• _Exercise aim_
Please retype the lines between the one holding "The width and height of the screenshot is (1025, 525)." and the one holding "This screenshot has height=420, width=593.", inclusive, in the records.
Segment Start: Material to process
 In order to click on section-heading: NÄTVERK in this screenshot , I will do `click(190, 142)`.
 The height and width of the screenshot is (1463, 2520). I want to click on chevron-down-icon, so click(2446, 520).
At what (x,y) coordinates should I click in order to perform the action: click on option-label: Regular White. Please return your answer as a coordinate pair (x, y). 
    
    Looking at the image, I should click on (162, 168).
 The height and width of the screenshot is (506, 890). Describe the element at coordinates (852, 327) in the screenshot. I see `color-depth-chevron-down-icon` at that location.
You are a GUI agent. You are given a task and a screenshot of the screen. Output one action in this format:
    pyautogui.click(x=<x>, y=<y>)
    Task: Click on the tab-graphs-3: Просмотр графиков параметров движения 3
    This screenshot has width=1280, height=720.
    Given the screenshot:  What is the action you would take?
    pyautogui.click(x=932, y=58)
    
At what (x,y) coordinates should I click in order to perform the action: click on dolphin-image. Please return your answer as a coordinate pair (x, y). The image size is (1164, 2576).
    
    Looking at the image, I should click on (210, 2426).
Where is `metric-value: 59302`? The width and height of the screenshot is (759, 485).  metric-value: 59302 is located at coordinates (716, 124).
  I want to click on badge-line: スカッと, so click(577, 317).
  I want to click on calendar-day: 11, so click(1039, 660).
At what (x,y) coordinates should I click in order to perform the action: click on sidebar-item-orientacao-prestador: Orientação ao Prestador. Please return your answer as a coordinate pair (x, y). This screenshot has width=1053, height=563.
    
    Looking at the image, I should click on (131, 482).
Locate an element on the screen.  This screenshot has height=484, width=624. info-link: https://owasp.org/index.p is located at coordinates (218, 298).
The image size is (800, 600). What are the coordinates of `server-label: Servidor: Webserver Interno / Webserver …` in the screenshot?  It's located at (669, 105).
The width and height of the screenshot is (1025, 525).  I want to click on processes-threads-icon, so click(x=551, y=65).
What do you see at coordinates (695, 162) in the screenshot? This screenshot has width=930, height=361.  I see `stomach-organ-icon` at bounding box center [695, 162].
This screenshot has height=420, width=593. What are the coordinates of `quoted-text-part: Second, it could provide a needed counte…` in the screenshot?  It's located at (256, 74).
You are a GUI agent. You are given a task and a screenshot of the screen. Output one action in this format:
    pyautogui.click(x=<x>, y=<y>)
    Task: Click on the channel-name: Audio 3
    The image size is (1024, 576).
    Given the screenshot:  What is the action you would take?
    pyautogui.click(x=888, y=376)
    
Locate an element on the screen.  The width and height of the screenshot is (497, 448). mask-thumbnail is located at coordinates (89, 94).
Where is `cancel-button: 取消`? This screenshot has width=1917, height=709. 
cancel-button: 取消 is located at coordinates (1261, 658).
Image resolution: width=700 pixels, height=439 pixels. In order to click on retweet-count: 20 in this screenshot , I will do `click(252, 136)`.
Segment End: Material to process
• _Solution_
The width and height of the screenshot is (1025, 525).  I want to click on processes-threads-icon, so click(x=551, y=65).
What do you see at coordinates (695, 162) in the screenshot? This screenshot has width=930, height=361.  I see `stomach-organ-icon` at bounding box center [695, 162].
This screenshot has height=420, width=593. What are the coordinates of `quoted-text-part: Second, it could provide a needed counte…` in the screenshot?  It's located at (256, 74).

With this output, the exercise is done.